Northern Ireland is the patient on the couch that puts the truth in this truism: volatile, fragile, with a previous history of sustained psychotic outbursts.

One parade dispute is resolved, or fizzles out, and, like magic, a new one emerges. Some terrorists lay down their weapons, others – thankfully much smaller in number and significantly less competent – take them up and start leaving bombs on the pavement among Christmas shoppers, or walking into shops and setting themselves on fire.

There has always been – and always will be – a minority of twisted fools, intent on fomenting trouble of one kind or another, for reasons that make perfect sense to them – if they think at all – but leave the rest of us incredulous, bewildered and angry. These people, whatever the colour of their rubbish, are addicted to feeling oppressed. It's not rational. It's visceral; it comes from the guts. They derive their whole sense of identity from it; it feeds them and clothes them and gives them the will to get up in the morning.

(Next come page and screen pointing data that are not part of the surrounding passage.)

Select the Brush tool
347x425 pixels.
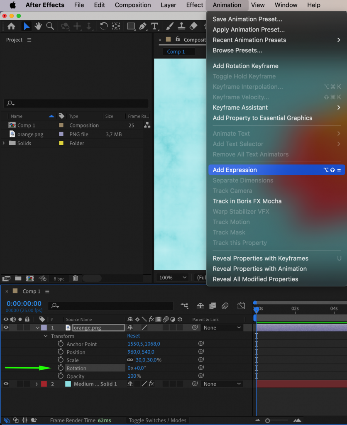[x=170, y=26]
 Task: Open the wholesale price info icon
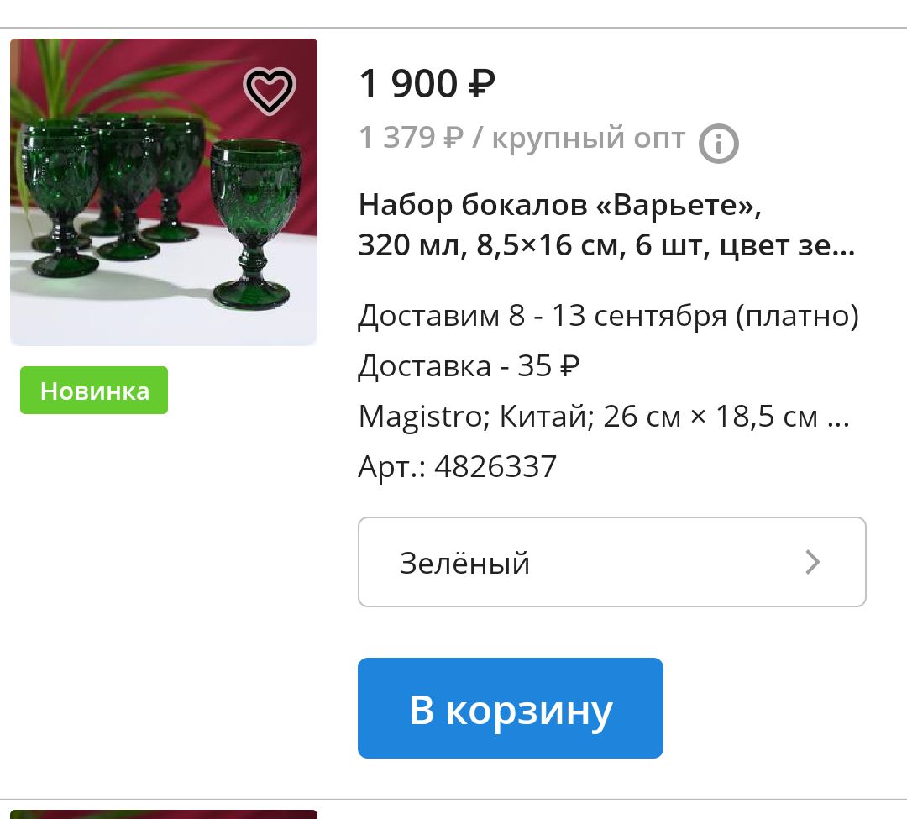[x=718, y=144]
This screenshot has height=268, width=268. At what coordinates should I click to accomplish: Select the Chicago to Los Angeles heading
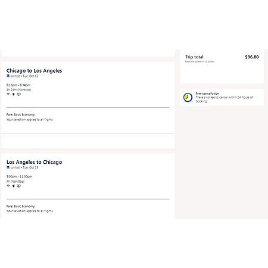34,71
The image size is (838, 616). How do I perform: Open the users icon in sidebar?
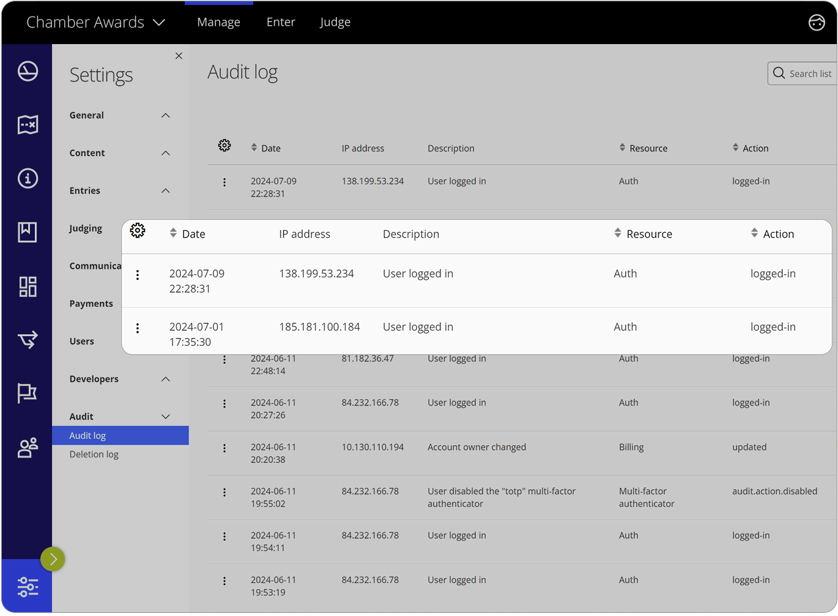tap(28, 448)
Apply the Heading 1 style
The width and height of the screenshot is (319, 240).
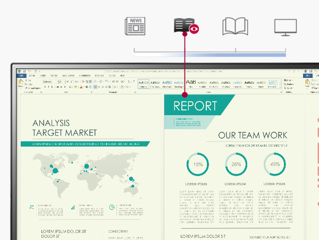tap(166, 84)

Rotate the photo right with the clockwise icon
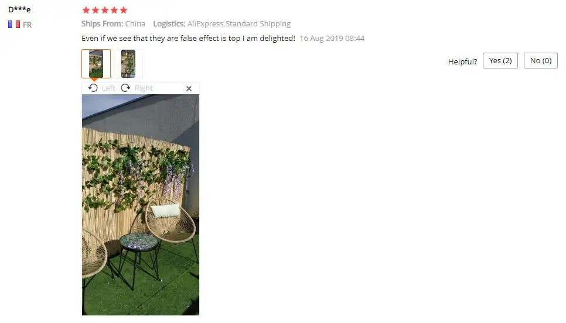(125, 88)
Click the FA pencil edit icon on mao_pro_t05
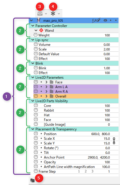 96,21
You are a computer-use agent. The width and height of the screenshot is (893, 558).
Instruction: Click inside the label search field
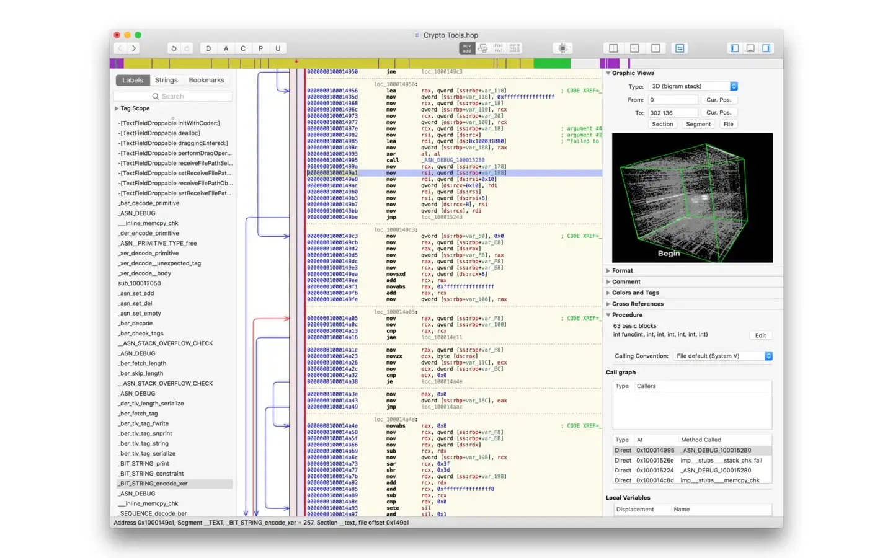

It's a powerful drug that allows them to make sense of their entire lives. Why would they then – through whatever complex political machinations – be persuaded to give it up, unless something better was on offer?

So the best we can hope to do is manage and contain this addiction, which requires vast amounts of time and money. Policing parades and protests, for example, now costs £1m a week.

As we have already seen in the past, it may also require various forms of appeasement, or capitulation, or selective forgetfulness, which leave the rest of us feeling uneasy and ashamed, as though we were party to deals that dishonoured us all.

Maybe we were dishonoured, maybe we will be again in the future. But there's no other way to go forward, when you share space with these people: those for whom the red roar of the tribe drives every other thought and emotion from their minds and for whom the perceived iniquities of the past are more real than the present.

It is a case of them-and-us. Not in the old sense, but the new one. Them: the minority of loopers who don't care whether they wreck this place in the service of their own mad obsessions. Us: the majority of people living here who couldn't give a monkey's about all that and just want to live our own lives, free from fear and taint.

It's time we got real, ditched the fantasy wish-list and adapted our hopes for the future accordingly. In Northern Ireland, peace is something we are destined always to reach for, but will never entirely grasp.